**WHAT NEEDS TO BE DONE:** Reproduce the data exactly. Omit no record.

**Stored data entries:**
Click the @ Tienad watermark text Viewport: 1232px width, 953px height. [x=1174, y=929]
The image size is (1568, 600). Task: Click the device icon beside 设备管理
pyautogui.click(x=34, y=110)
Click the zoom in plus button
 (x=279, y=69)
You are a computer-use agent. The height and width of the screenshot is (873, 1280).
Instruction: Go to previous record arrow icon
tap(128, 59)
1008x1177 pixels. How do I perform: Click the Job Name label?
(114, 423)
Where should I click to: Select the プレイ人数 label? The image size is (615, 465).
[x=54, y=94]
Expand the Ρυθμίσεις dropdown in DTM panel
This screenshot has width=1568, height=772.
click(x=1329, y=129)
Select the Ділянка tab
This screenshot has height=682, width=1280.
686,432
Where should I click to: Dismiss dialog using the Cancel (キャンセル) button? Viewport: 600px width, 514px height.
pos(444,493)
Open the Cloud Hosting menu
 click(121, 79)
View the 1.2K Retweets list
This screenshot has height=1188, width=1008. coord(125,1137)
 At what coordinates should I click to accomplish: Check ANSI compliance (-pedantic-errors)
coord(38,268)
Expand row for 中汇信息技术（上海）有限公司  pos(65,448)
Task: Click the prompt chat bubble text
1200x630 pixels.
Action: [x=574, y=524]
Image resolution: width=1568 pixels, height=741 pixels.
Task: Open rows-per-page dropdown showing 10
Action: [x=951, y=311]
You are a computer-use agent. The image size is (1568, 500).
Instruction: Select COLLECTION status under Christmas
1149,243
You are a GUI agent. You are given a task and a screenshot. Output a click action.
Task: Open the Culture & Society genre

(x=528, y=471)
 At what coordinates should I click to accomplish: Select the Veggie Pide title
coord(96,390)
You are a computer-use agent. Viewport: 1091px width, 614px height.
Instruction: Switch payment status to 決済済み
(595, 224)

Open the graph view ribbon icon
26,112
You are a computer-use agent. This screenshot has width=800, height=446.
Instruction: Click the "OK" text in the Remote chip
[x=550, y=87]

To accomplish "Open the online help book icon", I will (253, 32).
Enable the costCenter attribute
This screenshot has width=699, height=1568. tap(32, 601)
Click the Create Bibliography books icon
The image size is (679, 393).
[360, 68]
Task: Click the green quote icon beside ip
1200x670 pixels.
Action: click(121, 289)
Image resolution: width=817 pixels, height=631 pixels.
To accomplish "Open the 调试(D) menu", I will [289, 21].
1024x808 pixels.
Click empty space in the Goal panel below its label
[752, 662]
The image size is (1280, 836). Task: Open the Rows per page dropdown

**SOLUTION TO THE PROBLEM:**
Click the @ Tienad watermark text Viewport: 1232px width, 953px height. [x=1174, y=929]
The image size is (1568, 600). Task: Click the device icon beside 设备管理
pyautogui.click(x=34, y=110)
Click the zoom in plus button
 (x=279, y=69)
You are a computer-use agent. The height and width of the screenshot is (873, 1280).
Instruction: Go to previous record arrow icon
tap(128, 59)
1008x1177 pixels. How do I perform: Click the Job Name label?
(114, 423)
Where should I click to: Select the プレイ人数 label? The image size is (615, 465).
[x=54, y=94]
Expand the Ρυθμίσεις dropdown in DTM panel
This screenshot has width=1568, height=772.
click(x=1329, y=129)
Select the Ділянка tab
This screenshot has height=682, width=1280.
686,432
Where should I click to: Dismiss dialog using the Cancel (キャンセル) button? Viewport: 600px width, 514px height.
pos(444,493)
Open the Cloud Hosting menu
 click(121, 79)
View the 1.2K Retweets list
This screenshot has height=1188, width=1008. coord(125,1137)
 At what coordinates should I click to accomplish: Check ANSI compliance (-pedantic-errors)
coord(38,268)
Expand row for 中汇信息技术（上海）有限公司  pos(65,448)
Task: Click the prompt chat bubble text
1200x630 pixels.
Action: [x=574, y=524]
Image resolution: width=1568 pixels, height=741 pixels.
Task: Open rows-per-page dropdown showing 10
Action: [x=951, y=311]
You are a computer-use agent. The image size is (1568, 500).
Instruction: Select COLLECTION status under Christmas
1149,243
You are a GUI agent. You are given a task and a screenshot. Output a click action.
Task: Open the Culture & Society genre

(x=528, y=471)
 At what coordinates should I click to accomplish: Select the Veggie Pide title
coord(96,390)
You are a computer-use agent. Viewport: 1091px width, 614px height.
Instruction: Switch payment status to 決済済み
(595, 224)

Open the graph view ribbon icon
26,112
You are a computer-use agent. This screenshot has width=800, height=446.
Instruction: Click the "OK" text in the Remote chip
[x=550, y=87]

To accomplish "Open the online help book icon", I will (253, 32).
Enable the costCenter attribute
This screenshot has width=699, height=1568. tap(32, 601)
Click the Create Bibliography books icon
The image size is (679, 393).
[360, 68]
Task: Click the green quote icon beside ip
1200x670 pixels.
Action: click(121, 289)
Image resolution: width=817 pixels, height=631 pixels.
To accomplish "Open the 调试(D) menu", I will [289, 21].
1024x808 pixels.
Click empty space in the Goal panel below its label
[752, 662]
The image size is (1280, 836). Task: Open the Rows per page dropdown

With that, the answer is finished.